Data records Block Start

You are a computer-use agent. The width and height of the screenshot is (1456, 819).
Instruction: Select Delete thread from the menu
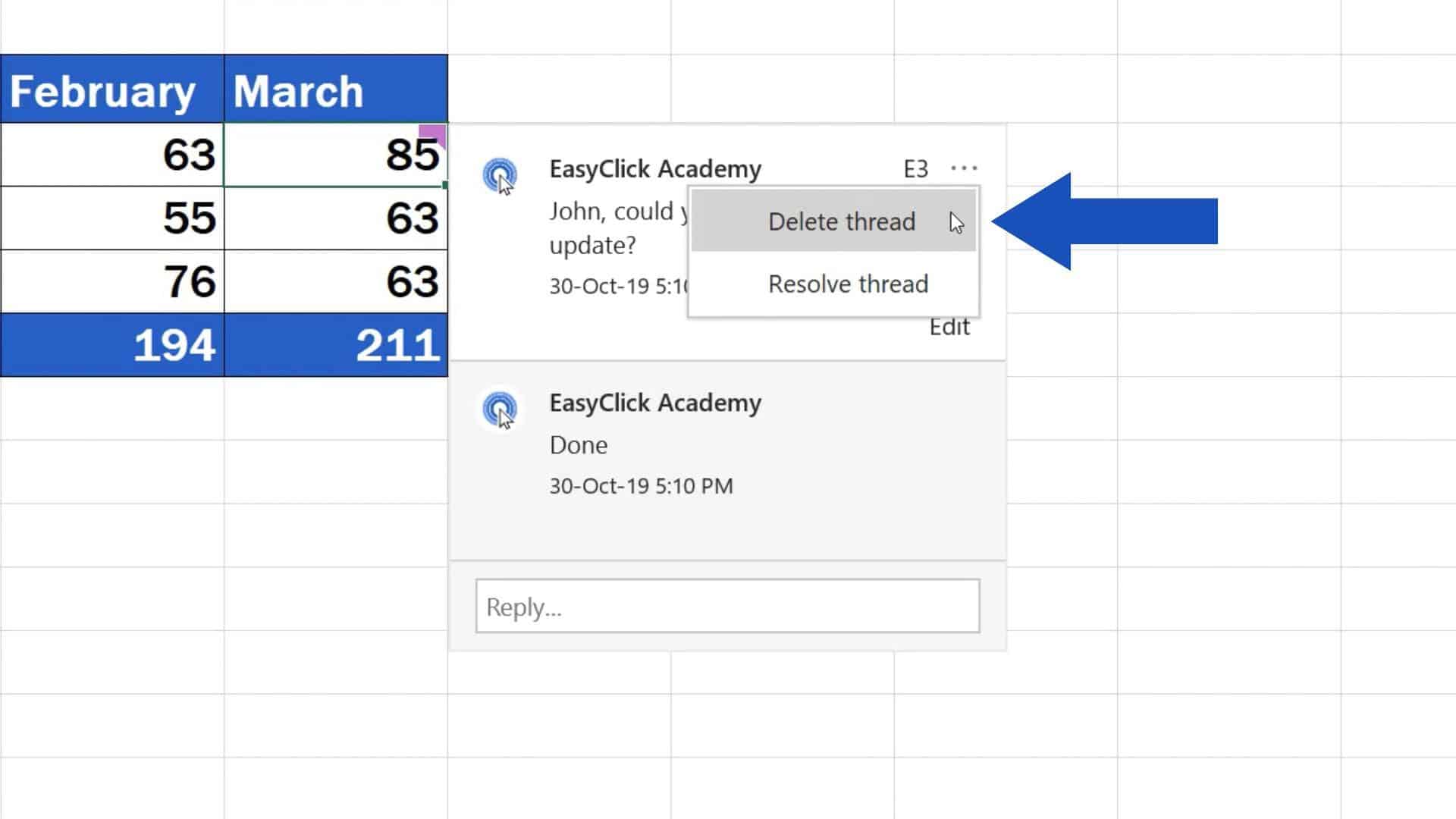pyautogui.click(x=842, y=221)

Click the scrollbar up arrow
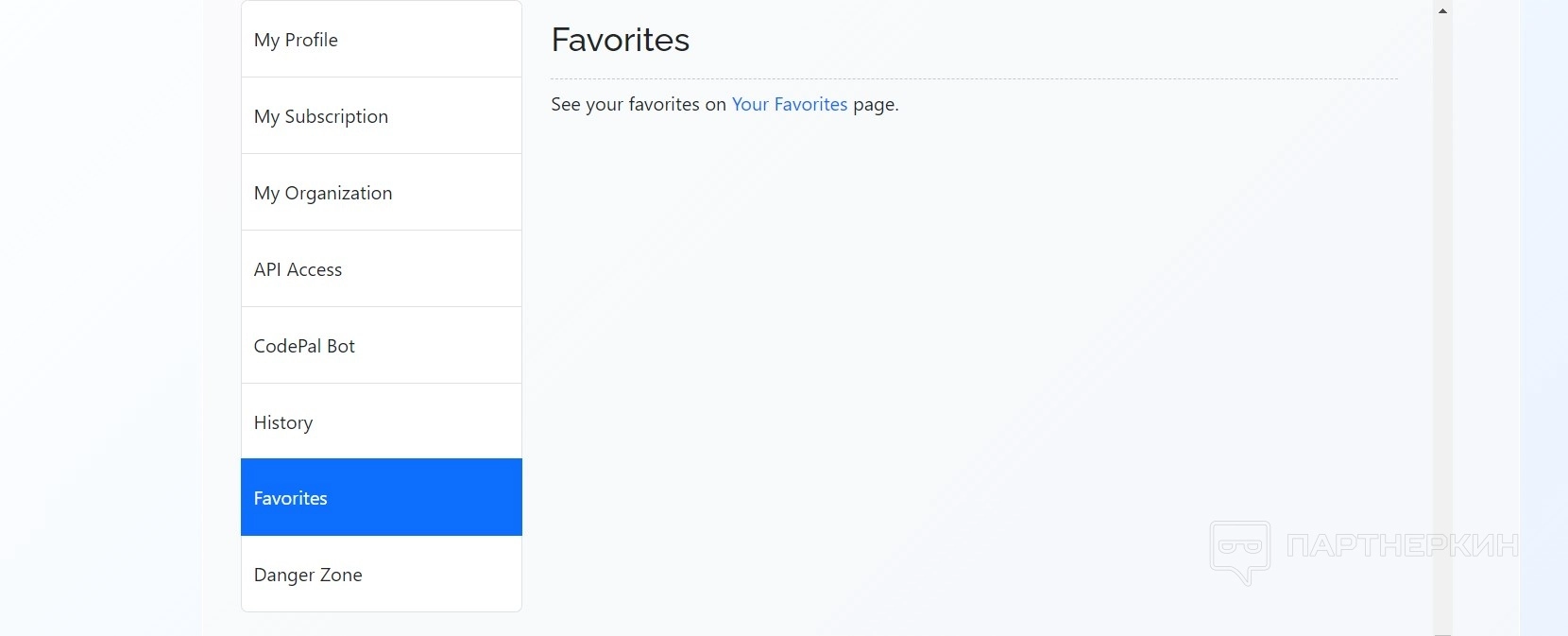coord(1442,11)
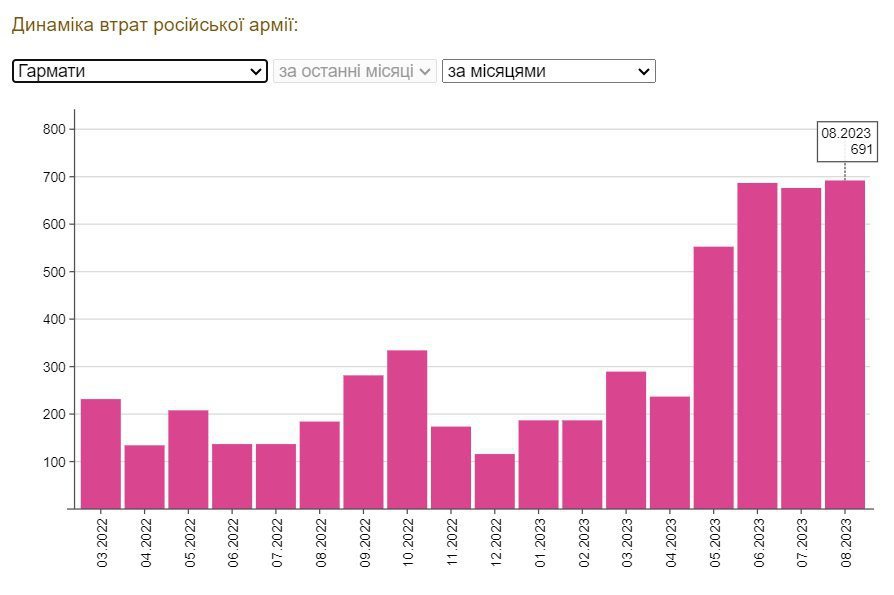The image size is (894, 595).
Task: Open the disabled за останні місяці dropdown
Action: [x=354, y=71]
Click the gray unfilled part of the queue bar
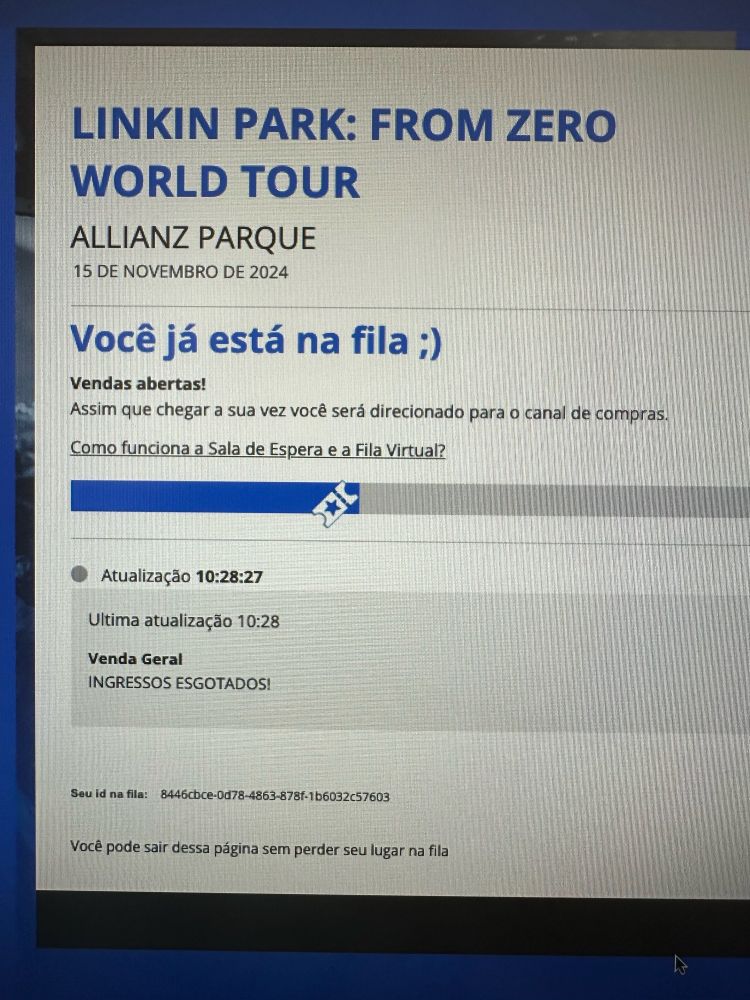750x1000 pixels. coord(554,500)
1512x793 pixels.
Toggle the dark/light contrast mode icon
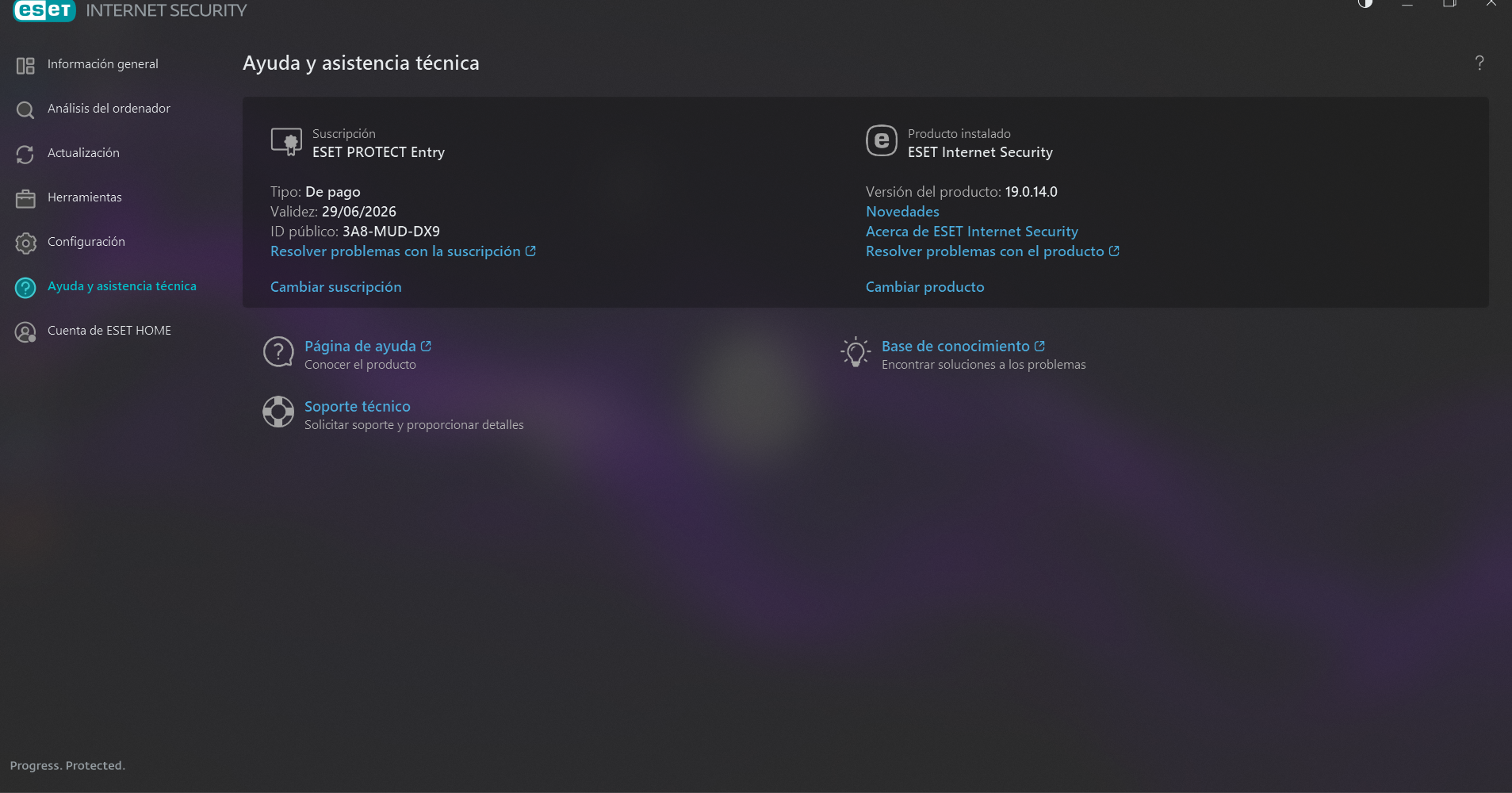click(x=1365, y=3)
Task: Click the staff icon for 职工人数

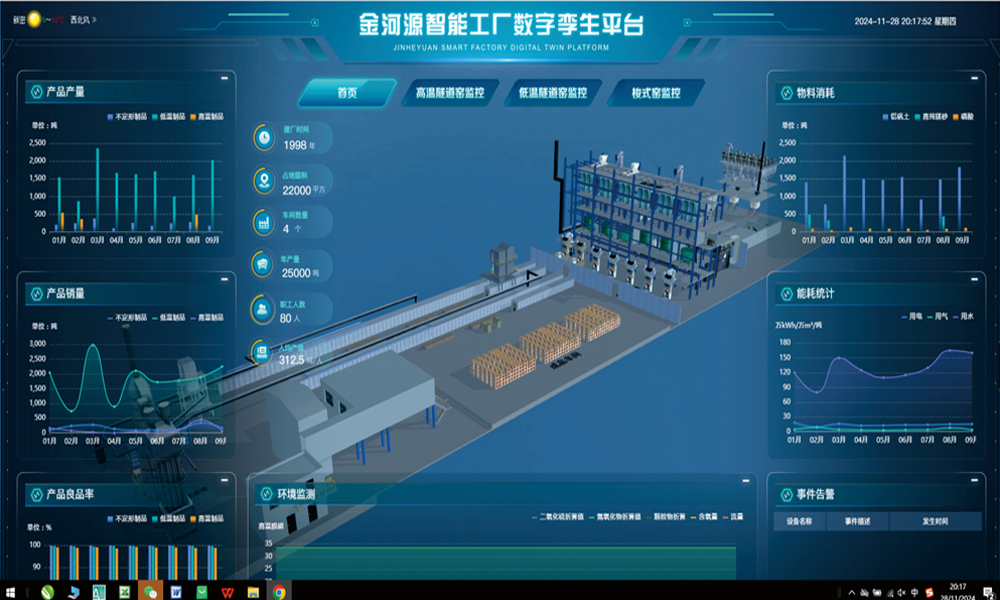Action: tap(263, 309)
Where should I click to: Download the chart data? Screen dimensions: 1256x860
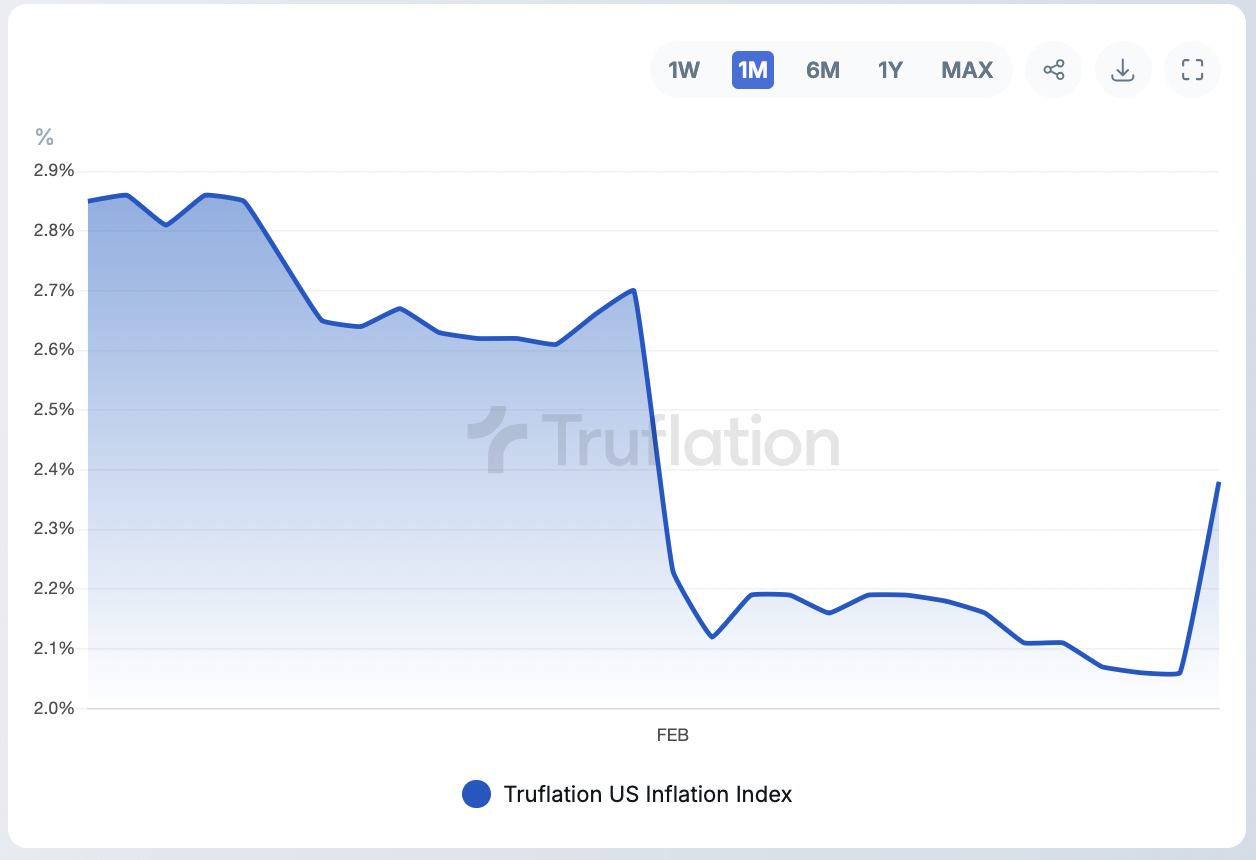[x=1123, y=70]
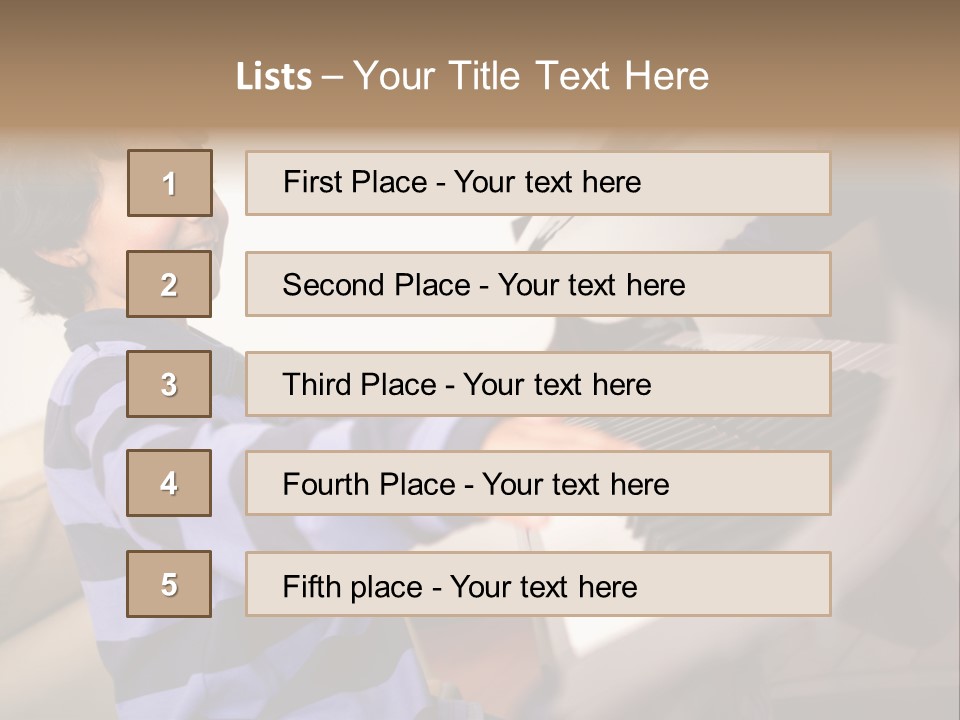Click the bold word 'Lists' in the title
Screen dimensions: 960x720
(x=274, y=76)
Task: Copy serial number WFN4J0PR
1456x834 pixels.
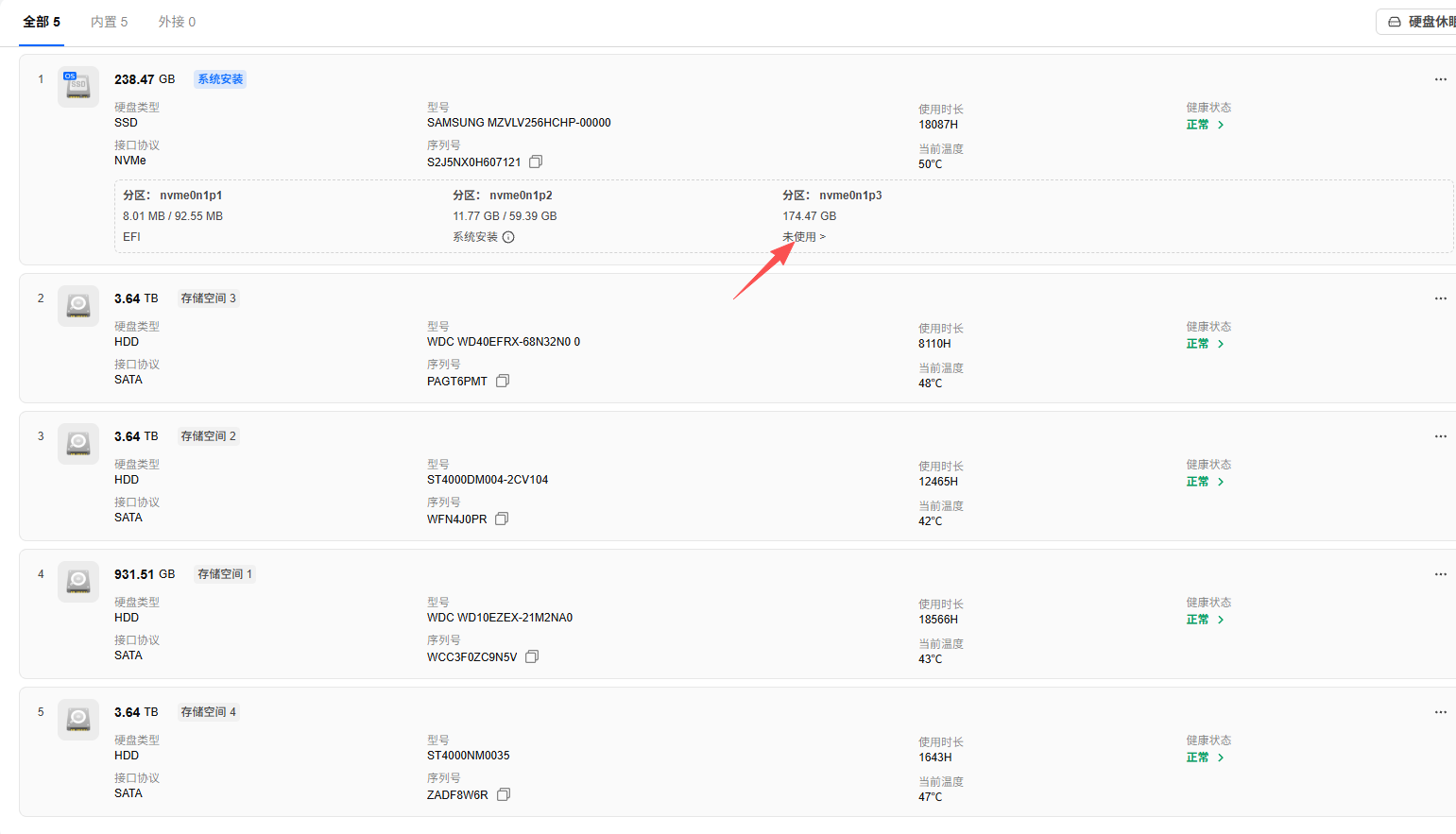Action: [x=502, y=519]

Data records Block End

Pictures stay out; reproduce exactly the lines from the one containing "Click the scrollbar up arrow" through the last line of the listing, both included.

Click the scrollbar up arrow
coord(1442,11)
The image size is (894, 595).
Task: Open the disabled за останні місяці dropdown
Action: [x=354, y=71]
Click the gray unfilled part of the queue bar
750x1000 pixels. coord(554,500)
1512x793 pixels.
Toggle the dark/light contrast mode icon
click(x=1365, y=3)
Task: Click the staff icon for 职工人数

Action: tap(263, 309)
Where should I click to: Download the chart data? Screen dimensions: 1256x860
[x=1123, y=70]
Click the bold word 'Lists' in the title
Screen dimensions: 960x720
(x=274, y=76)
Task: Copy serial number WFN4J0PR
1456x834 pixels.
Action: [x=502, y=519]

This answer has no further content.